Her eyes dimmed and her smile faded a bit then, and I started to feel like maybe I was, by dint of her confession, regaining the upper hand. This assumes I ever hadthe upper hand, that I’d enchanted her with my fib of a dead sea turtle on a Grecian shore. I stared at the crowd, at that place where Tracy might be, observing her handiwork, and took a couple of swallows of the cold beer.

“Well, I hope I haven’t pissed you off,” Amanda said, after a minute or so.

“Nah, you haven’t pissed me off,” I assured her. “When you’re a writer, you learn to live by dirty tricks, or you don’t last very long.”

“You think that was a dirty trick?”

“Near enough,” I replied, and then, changing the subject, because I was still a lot hornier than I was angry, I said, “So, it depends on what I consider art. Whether or not you’re an artist.”

There was a brief pause, long enough that I had time for another swallow of beer, before she nodded her head. “Photography,” she said. “Well, it’s sort of photo-montage, lots of compositing, Photoshopping, image manipulation. You know, that sort of thing.”

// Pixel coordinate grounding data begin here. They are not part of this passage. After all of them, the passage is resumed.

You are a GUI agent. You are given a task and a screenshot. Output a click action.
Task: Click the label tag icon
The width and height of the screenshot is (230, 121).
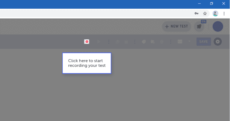pyautogui.click(x=144, y=42)
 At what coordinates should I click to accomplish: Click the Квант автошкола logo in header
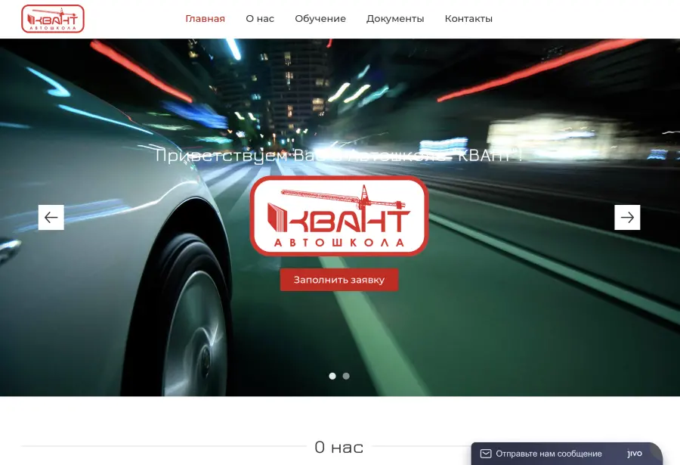tap(52, 19)
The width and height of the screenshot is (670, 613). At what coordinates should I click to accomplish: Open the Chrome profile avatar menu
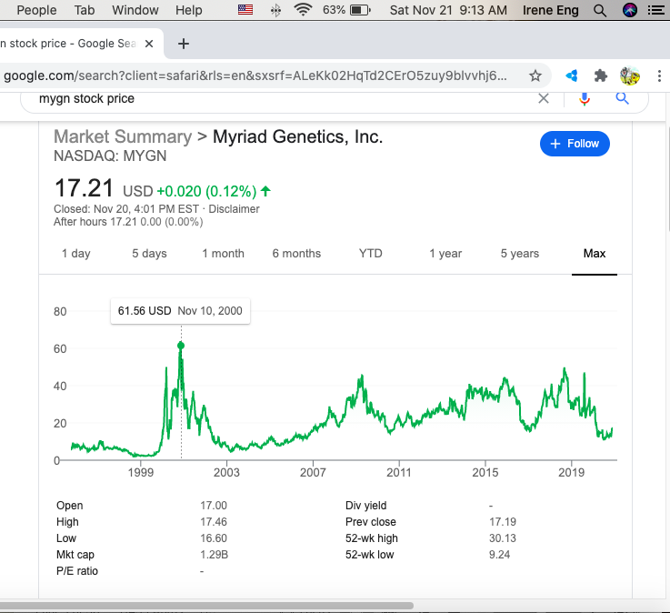point(629,75)
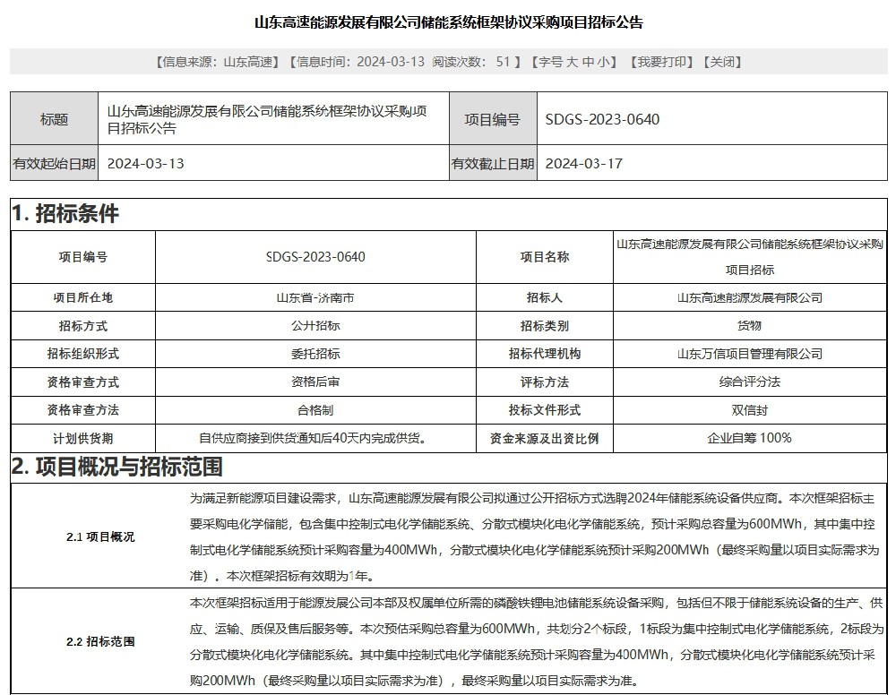This screenshot has width=896, height=695.
Task: Click the 山东省-济南市 location cell
Action: click(x=315, y=297)
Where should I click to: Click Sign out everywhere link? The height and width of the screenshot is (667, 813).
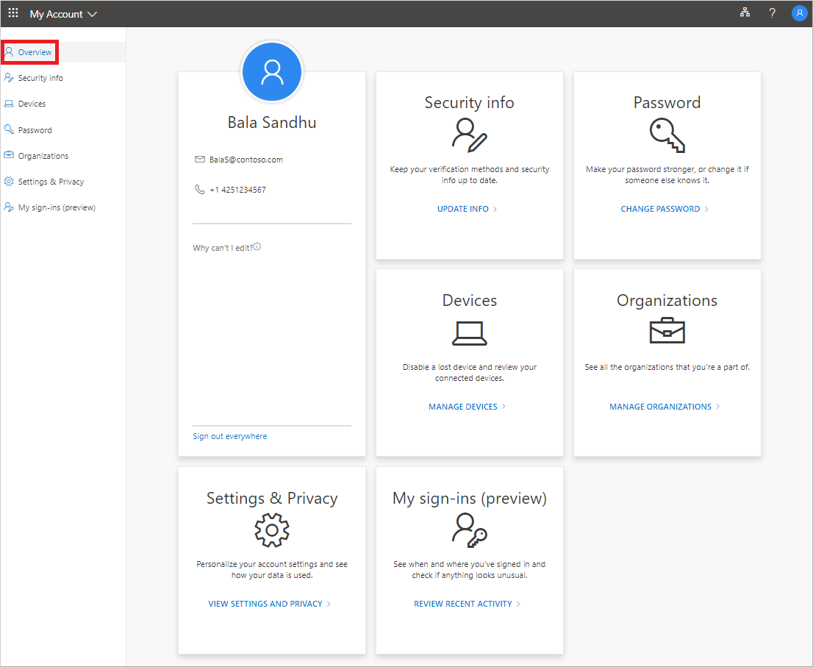[230, 436]
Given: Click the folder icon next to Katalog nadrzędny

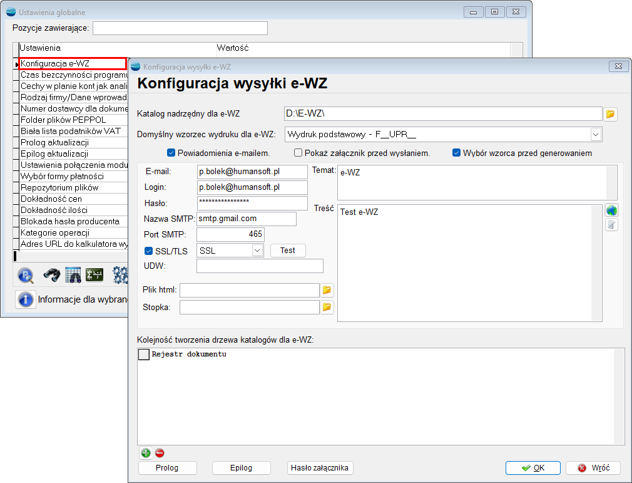Looking at the screenshot, I should 611,114.
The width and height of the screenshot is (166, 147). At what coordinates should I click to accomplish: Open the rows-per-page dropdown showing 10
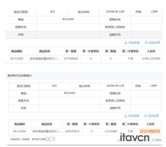point(51,139)
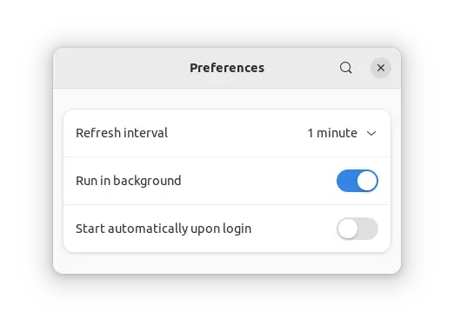
Task: Click the chevron next to 1 minute
Action: 371,133
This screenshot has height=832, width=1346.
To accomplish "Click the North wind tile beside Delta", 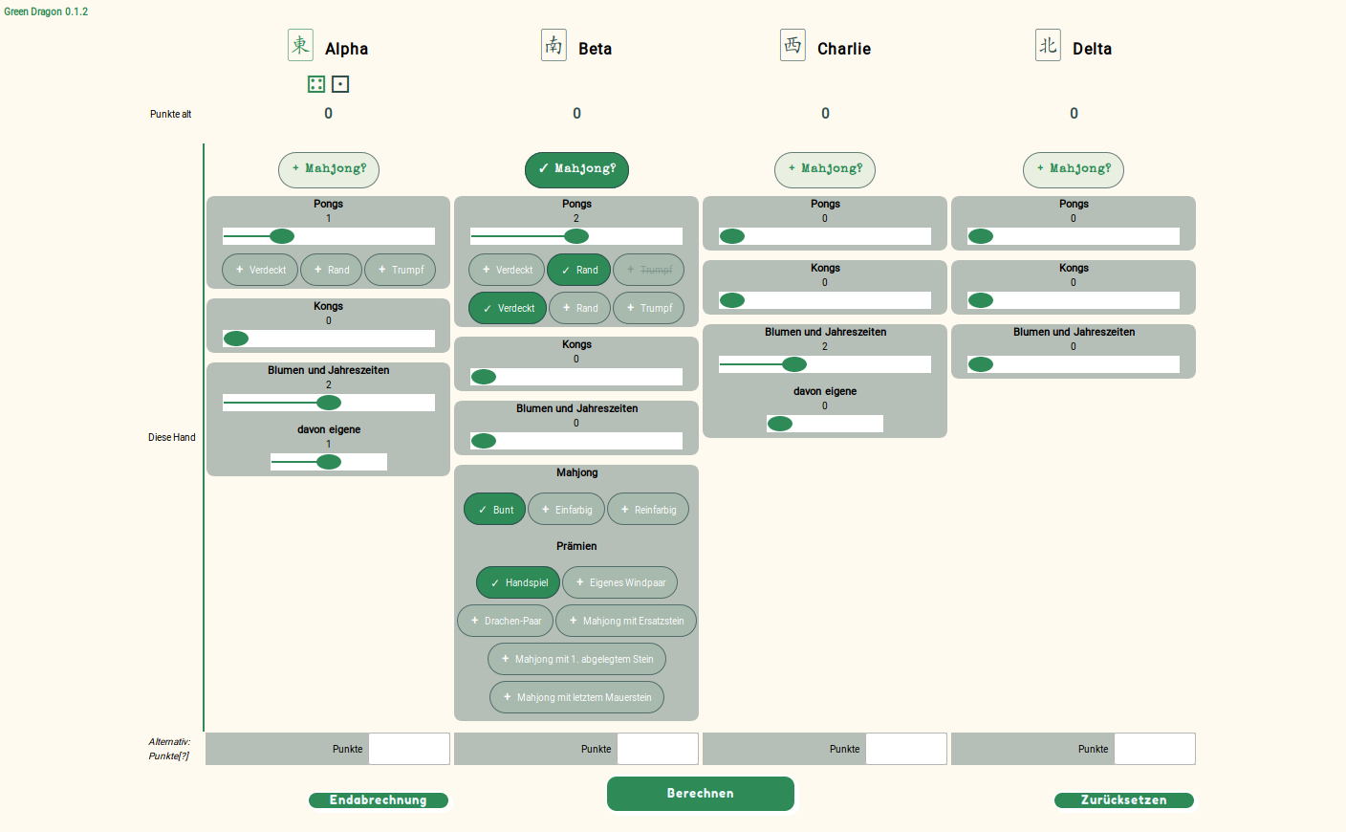I will [x=1048, y=45].
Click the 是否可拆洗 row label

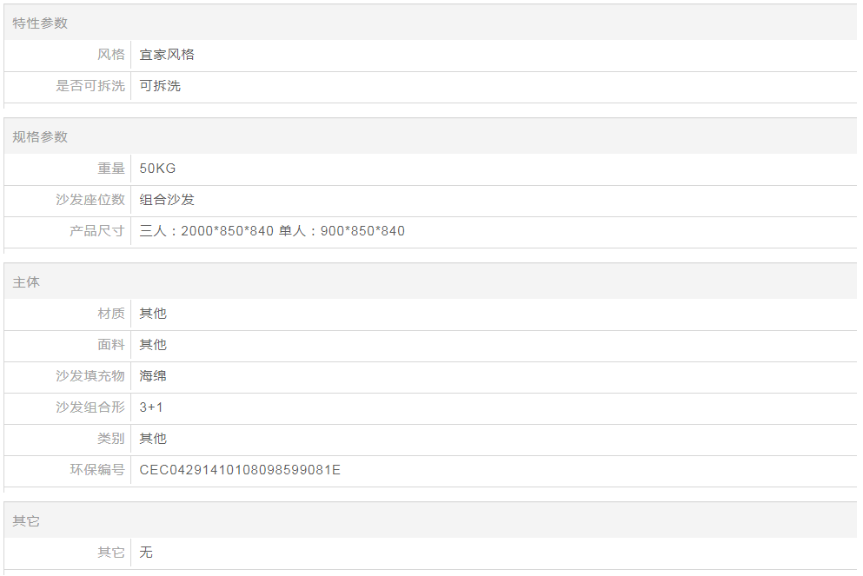(90, 86)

“And that’s not art?” I asked, having more than half expected her to tell me she was into body modification (despite any visible evidence to that effect) or flash mobs or action poetry, something more along those lines.

“I think it’s probably my subject matter that gets me into trouble,” she said. “Too dark, I think. Too dark for most people, anyway. I used to do a little freelance magazine illustration, but now I mostly just do commissions.”

I nodded, trying to think of what I would say next, as I knew almost nothing about photography or photo-montage. And, finally, trying to sound interested, I asked, “Is it lucrative, the commissions?”

Amanda seemed to perk up a little then, so I guess I’d said the right thing, or at least avoided saying the wrong thing. Six of one, half dozen of the other. She set her glass down on a cocktail napkin.

“It pays the bills, most of the time. Mainly, I have clients, private collectors who are into what I do, and I take requests. They ask for some specific image, and I create it. Images you can’t get with just a camera, but that they carry around in their heads. And there’s some pretty dark stuff in people’s heads. They bring me their sick shit, and I make it visible.”

“Perverts?” I asked.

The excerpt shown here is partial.